Among the records below, find each line containing the word "computer" and copy it.

Dataset entries
<<<<

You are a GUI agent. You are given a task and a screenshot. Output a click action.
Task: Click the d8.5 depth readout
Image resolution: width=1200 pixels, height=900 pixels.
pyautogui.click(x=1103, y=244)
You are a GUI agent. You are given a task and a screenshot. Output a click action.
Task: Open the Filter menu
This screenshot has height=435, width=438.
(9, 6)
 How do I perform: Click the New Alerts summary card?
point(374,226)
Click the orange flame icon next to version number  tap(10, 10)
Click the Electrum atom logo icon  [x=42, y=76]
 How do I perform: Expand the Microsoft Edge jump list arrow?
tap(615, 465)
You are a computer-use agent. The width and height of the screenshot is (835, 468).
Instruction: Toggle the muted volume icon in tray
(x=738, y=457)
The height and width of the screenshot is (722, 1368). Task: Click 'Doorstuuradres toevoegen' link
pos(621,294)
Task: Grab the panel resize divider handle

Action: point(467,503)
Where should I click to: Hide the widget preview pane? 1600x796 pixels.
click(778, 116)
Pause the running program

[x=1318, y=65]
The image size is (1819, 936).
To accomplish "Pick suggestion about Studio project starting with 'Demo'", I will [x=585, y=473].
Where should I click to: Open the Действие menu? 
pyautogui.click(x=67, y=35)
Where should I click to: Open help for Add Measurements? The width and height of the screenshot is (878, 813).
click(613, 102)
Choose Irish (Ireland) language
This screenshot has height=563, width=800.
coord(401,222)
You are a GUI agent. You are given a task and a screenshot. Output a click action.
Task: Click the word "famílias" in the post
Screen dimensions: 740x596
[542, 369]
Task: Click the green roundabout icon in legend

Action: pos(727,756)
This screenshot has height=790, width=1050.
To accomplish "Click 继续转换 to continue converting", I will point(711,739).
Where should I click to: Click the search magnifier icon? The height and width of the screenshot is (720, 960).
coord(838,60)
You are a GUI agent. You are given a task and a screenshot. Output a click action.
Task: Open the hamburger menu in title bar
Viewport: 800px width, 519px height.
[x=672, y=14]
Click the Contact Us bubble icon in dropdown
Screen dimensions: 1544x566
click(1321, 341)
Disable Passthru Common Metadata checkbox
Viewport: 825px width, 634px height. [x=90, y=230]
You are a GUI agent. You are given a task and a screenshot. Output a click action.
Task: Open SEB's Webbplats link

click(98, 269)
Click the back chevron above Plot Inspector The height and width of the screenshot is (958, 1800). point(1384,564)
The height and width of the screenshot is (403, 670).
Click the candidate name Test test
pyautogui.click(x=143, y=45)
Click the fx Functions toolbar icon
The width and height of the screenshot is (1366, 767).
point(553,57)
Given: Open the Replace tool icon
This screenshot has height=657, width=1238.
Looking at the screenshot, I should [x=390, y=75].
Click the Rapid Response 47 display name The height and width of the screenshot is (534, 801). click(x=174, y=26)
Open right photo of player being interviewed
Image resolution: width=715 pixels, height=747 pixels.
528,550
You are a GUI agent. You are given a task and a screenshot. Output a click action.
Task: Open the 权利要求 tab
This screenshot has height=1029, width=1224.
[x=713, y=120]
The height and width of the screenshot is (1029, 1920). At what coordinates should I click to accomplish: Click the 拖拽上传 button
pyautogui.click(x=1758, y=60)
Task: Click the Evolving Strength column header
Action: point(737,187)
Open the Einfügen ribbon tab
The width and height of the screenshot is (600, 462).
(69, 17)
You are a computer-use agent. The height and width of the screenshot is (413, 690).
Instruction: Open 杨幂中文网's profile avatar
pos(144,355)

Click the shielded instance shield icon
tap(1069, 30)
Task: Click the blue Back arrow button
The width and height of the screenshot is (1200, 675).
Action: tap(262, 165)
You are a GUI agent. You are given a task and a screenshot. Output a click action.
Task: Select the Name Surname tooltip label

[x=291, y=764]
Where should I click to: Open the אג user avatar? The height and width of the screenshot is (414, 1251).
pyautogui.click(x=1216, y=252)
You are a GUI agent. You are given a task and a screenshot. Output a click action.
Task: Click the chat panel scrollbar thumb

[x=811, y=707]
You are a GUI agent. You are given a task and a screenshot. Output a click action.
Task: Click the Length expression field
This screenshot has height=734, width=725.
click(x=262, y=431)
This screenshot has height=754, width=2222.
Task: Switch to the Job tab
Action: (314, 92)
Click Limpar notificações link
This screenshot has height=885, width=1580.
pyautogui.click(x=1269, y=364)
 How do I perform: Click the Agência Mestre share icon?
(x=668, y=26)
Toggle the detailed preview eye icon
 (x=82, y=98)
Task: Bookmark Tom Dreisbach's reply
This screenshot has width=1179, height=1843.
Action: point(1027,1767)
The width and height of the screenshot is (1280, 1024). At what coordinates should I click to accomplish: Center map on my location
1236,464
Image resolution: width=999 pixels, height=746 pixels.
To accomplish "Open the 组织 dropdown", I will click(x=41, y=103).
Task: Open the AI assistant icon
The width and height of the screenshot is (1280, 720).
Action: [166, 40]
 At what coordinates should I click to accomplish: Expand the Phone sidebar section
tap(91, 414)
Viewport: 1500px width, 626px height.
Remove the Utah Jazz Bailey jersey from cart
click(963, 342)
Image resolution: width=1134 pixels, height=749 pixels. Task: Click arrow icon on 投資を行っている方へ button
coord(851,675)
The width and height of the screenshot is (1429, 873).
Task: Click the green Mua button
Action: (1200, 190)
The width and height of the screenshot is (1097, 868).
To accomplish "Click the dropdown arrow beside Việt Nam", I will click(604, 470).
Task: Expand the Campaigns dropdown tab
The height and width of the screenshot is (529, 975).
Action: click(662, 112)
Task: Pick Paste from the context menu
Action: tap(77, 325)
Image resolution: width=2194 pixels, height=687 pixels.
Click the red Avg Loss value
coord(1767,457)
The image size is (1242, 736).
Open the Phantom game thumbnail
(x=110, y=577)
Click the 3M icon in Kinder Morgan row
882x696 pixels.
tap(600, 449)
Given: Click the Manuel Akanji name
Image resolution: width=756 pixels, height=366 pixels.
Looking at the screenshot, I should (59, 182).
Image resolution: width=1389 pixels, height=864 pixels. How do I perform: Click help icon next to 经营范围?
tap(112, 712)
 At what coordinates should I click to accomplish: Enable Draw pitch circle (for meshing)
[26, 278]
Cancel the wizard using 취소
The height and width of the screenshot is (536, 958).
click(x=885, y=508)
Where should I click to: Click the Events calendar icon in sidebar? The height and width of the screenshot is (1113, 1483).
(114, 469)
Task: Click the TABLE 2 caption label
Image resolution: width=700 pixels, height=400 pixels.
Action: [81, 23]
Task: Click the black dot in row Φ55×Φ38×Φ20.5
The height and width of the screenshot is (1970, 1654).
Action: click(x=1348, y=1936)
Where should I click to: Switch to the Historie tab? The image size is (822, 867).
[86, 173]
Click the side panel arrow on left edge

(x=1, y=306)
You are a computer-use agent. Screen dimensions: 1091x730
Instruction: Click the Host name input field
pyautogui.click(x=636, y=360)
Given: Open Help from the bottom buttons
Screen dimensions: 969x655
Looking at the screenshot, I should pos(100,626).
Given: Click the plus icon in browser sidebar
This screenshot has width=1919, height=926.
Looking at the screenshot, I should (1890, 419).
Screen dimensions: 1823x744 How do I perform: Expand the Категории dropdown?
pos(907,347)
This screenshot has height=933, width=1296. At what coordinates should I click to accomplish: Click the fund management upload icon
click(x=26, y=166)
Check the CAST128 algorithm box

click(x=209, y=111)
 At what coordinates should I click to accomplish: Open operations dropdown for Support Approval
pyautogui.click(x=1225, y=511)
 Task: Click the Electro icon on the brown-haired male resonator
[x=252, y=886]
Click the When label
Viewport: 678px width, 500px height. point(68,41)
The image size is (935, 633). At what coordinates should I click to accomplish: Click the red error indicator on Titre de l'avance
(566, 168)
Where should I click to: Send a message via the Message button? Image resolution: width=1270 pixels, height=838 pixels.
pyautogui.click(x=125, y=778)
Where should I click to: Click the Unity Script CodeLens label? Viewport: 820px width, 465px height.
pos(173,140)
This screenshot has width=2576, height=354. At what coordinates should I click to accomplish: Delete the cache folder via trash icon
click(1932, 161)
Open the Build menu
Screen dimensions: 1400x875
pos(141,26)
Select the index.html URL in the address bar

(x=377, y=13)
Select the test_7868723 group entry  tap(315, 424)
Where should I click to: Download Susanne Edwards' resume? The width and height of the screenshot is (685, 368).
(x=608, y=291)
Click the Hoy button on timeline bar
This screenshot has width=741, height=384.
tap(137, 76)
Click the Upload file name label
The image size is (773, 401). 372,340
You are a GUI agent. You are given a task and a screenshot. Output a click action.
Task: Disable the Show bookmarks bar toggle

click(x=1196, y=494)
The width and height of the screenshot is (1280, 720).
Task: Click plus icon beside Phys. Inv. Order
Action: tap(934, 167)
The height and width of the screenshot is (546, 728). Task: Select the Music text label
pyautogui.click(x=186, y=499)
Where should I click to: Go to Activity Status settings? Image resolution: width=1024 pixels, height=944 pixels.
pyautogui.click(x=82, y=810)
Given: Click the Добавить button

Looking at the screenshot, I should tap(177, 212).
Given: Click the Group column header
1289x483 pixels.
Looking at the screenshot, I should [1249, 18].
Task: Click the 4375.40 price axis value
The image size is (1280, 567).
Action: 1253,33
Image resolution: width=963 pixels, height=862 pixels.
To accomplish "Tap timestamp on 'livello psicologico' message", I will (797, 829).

>>>>

**RESPONSE BELOW:**
You are a computer-use agent. The width and height of the screenshot is (835, 468).
You are a computer-use agent. The height and width of the screenshot is (413, 690).
You are a computer-use agent. Screen dimensions: 1091x730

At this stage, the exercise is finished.